TRUMP: It was a fantastic evening last night. We passed the largest tax cuts in the history of our country and many other things along with it. Tremendous tax reform, but it was the biggest package in terms of tax cuts ever passed in our country. Now we go on to conference and something beautiful is going to come out of that picture. People are going to be very, very happy. They're going to get tremendous, tremendous tax cuts and tax relief. And that's what this country needs.


VANIER: Now this is despite the Congressional Budget Office saying that it will add $1.4 trillion to the deficit over the next decade. Republicans say the tax reform, the tax cuts will pay for themselves through the economic growth that they will create.

The Democrats say that's just wishful thinking and they are criticizing the way the bill came together as well.


SEN. CHUCK SCHUMER, (D-NY), SENATE MINORITY LEADER: Republicans are reaching heretofore unreached heights of hypocrisy --


SCHUMER: -- and the Senate is descending to a new low of chicanery.

Read the bill?

They're still writing it by hand mere hours before voting on it.

Is this really how Republicans are going to rewrite the tax code, scrawled like something on the back of a napkin, behind closed doors with the help of K Street lobbyists?



SEN. BERNIE SANDERS (I), VT.: Tonight the Republicans provide $1 billion in tax breaks for the wealthiest people in this country and to the largest corporations while raising the deficit by over $1.4 trillion.


VANIER: One U.S. official is downplaying North Korea's Tuesday missile test. The official says the weapon likely broke up reentering the atmosphere. Pyongyang claimed the missile could strike the entire U.S. mainland and the White House appears to be taking that danger seriously.

On Saturday, the national security adviser said North Korea represents the greatest immediate threat to the U.S. H.R. McMaster also told a defense forum the potential for war with North Korea is increasing every day which means that we're in a race, really we're in a race to be able to solve this problem.

Moving to the Middle East, Yemen's former president is offering to open talks with Saudi Arabia. Ali Abdullah Saleh says if the Saudi- led coalition stops raining airstrikes on rebel bases and if it lifts a blockade to let food and supplies into the country, then he'll be open to turning the page in the ongoing war.

However, Houthi rebels, his allies, are rejecting the possibility of talks with the Saudis. This is the latest sign of splintering rebel factions in a conflict that's killed thousands of civilians.

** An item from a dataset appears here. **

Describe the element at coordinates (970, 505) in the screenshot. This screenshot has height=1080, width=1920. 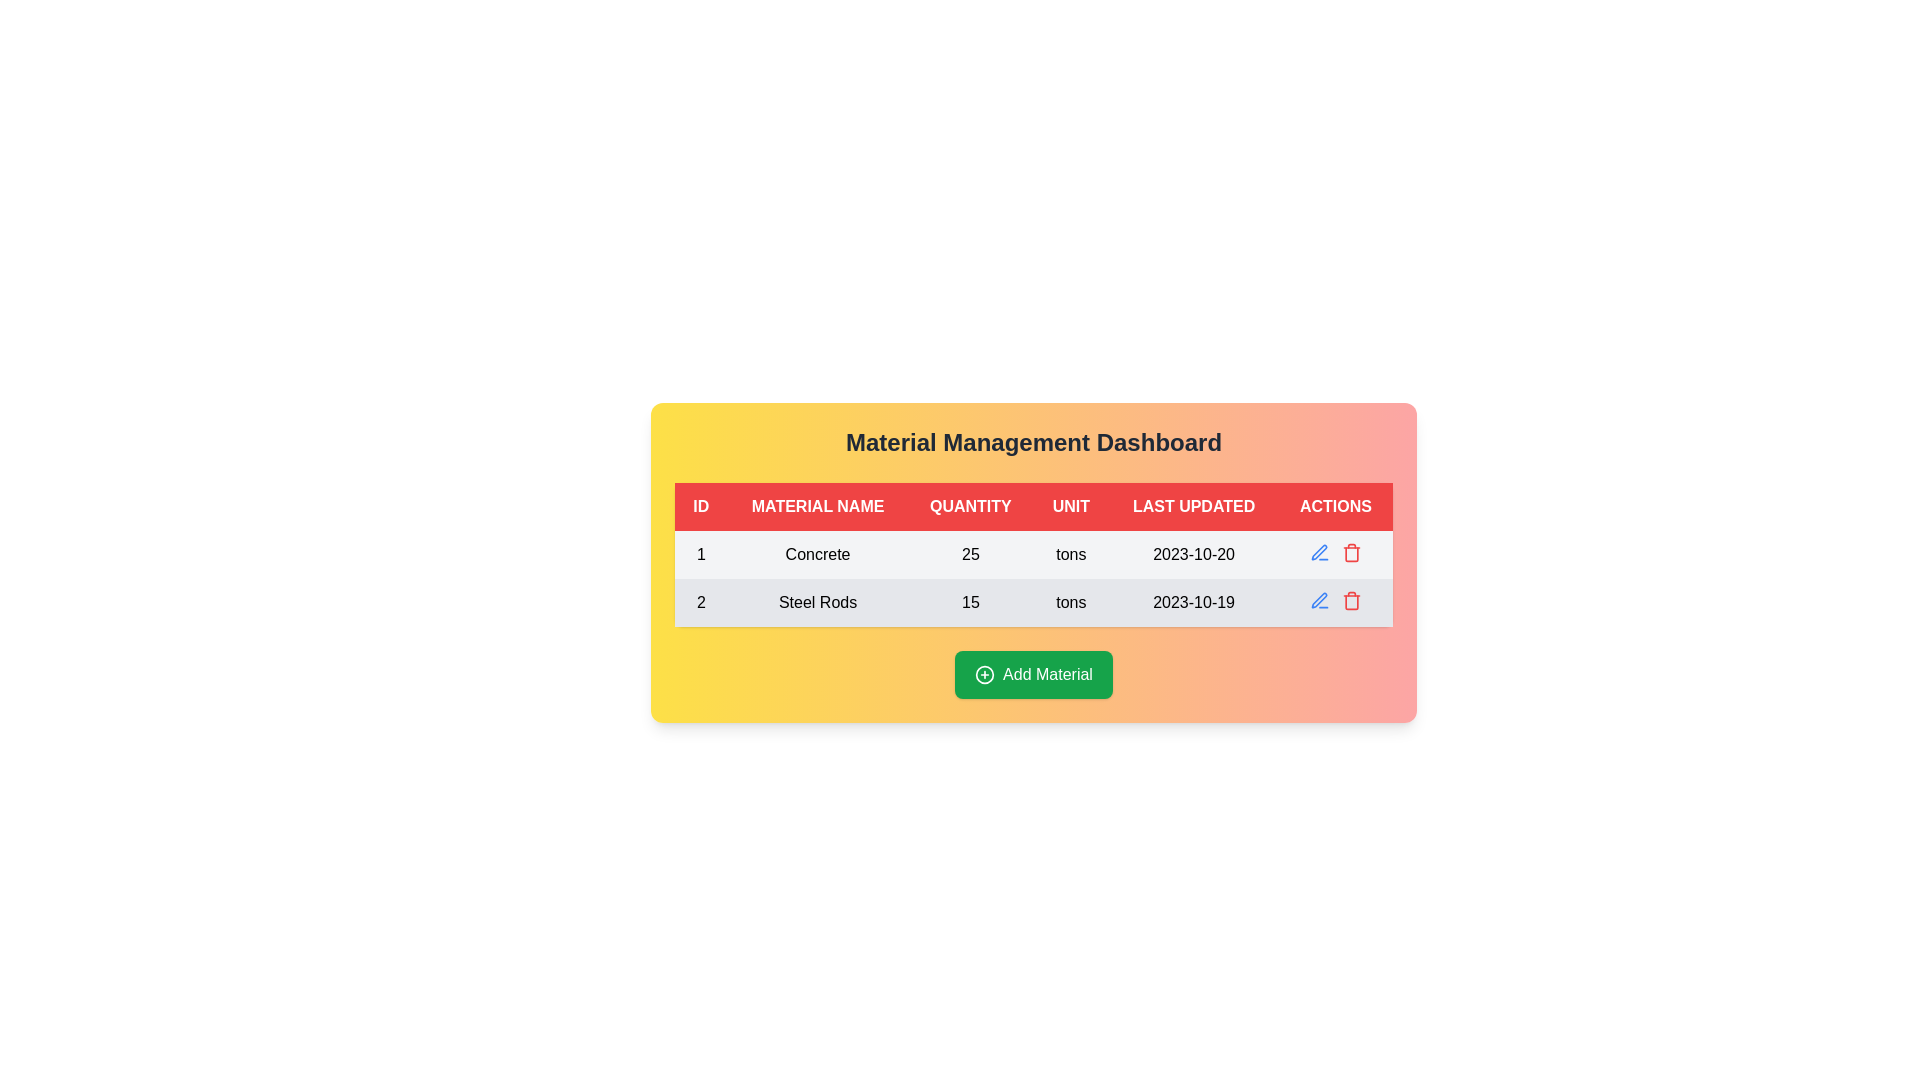
I see `the 'QUANTITY' button-like UI component with a red background and white text, located in the table header row as the third item from the left` at that location.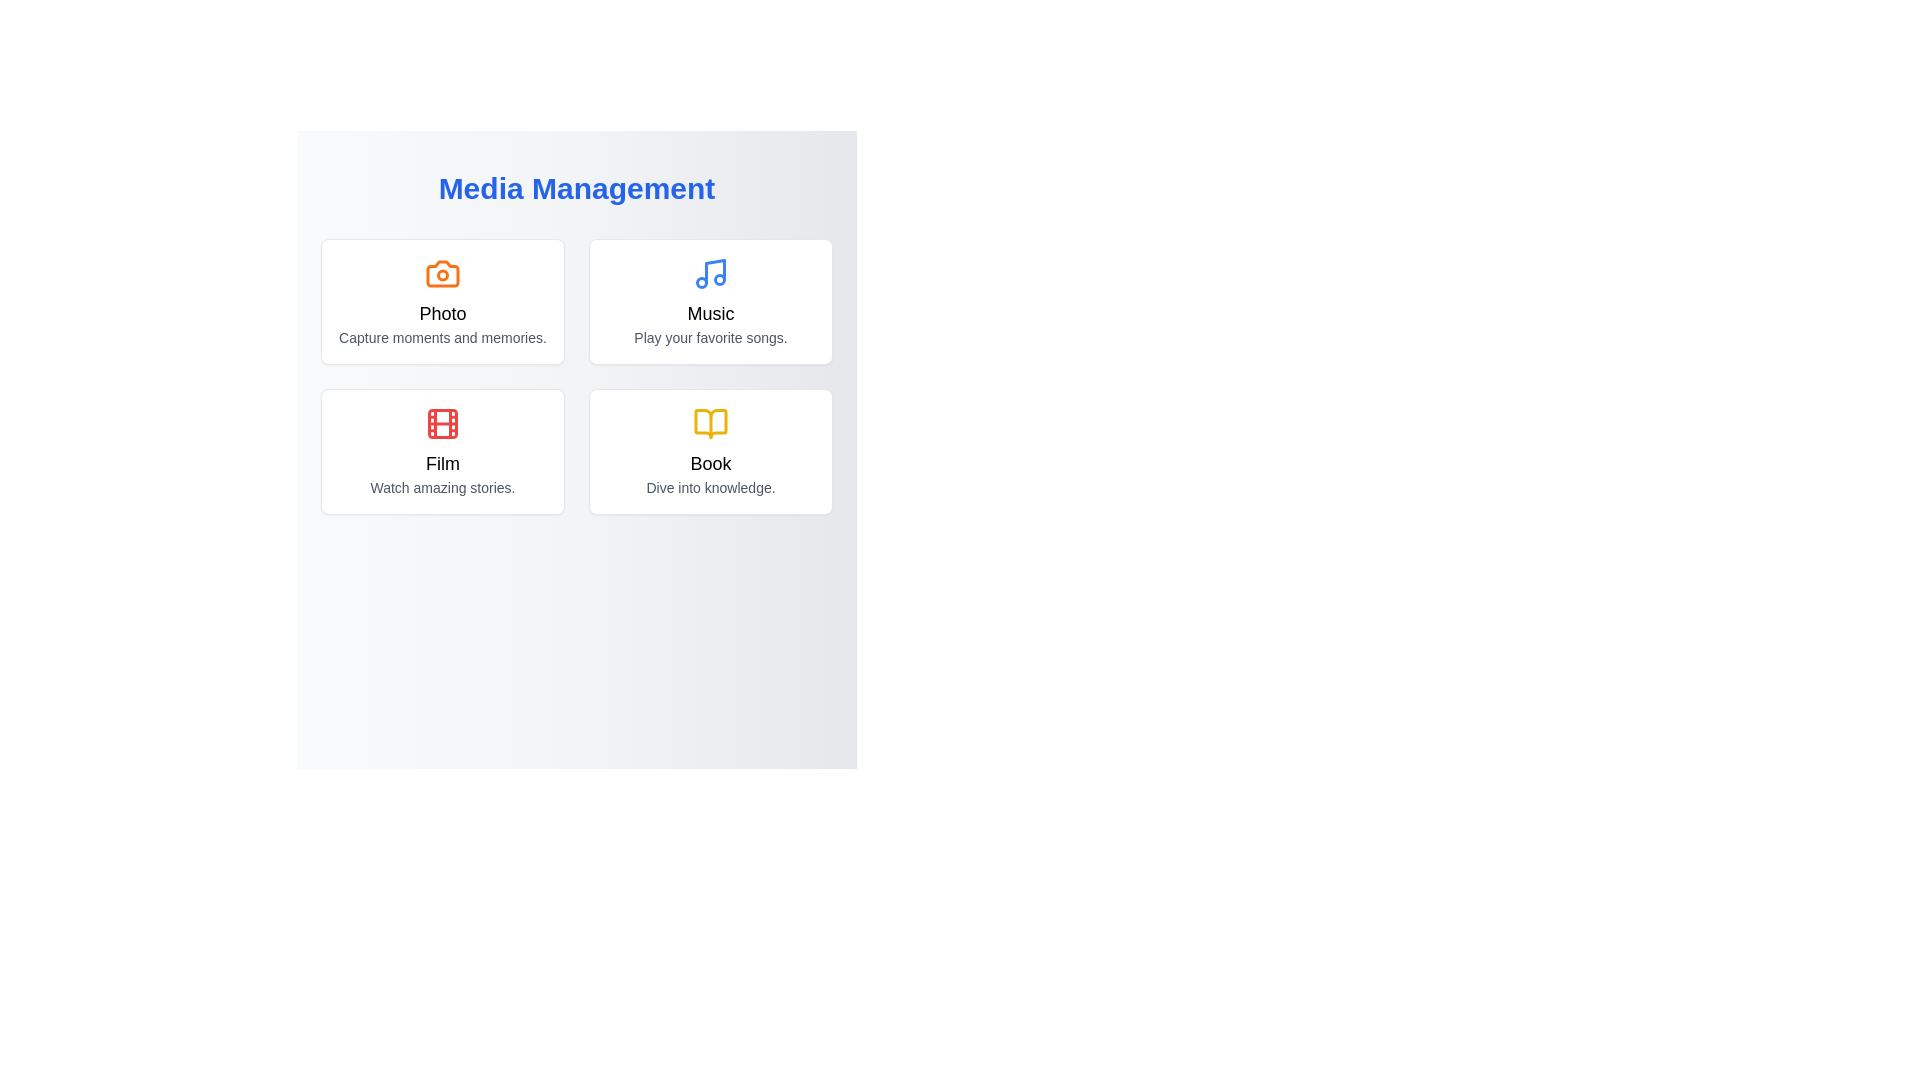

Syria says one of its military sites was attacked by an Israeli missile strike on Saturday. Syrian state media say it happened near Damascus and the site was damaged. Israel didn't comment on the reports but hours later took aim at Iran on Twitter. In a video tweet, Prime Minister Benjamin Netanyahu appeared to warn Tehran about its presence in Syria.


BENJAMIN NETANYAHU, PRIME MINISTER OF ISRAEL: So let me reiterate Israel's policy. We will not allow a regime hell-bent on the annihilation of the Jewish state to acquire nuclear weapons. We will not allow that regime to entrench itself militarily in Syria, as it seeks to do, for the express purpose of eradicating our state.


VANIER: Indonesia is warning Bali's residents not to underestimate the Mount Agung volcano. For weeks it's been erupting ash, steam and debris. And authorities say it's still threatening a major eruption.

Several airlines canceled flights again from Bali on Saturday, stranding thousands of tourists. About 100,000 people have been evacuated from villages in the immediate danger zone.

And that's it for now. Thanks for watching CNN NEWSROOM. "MARKETPLACE AFRICA" up next on CNN. Stay with us.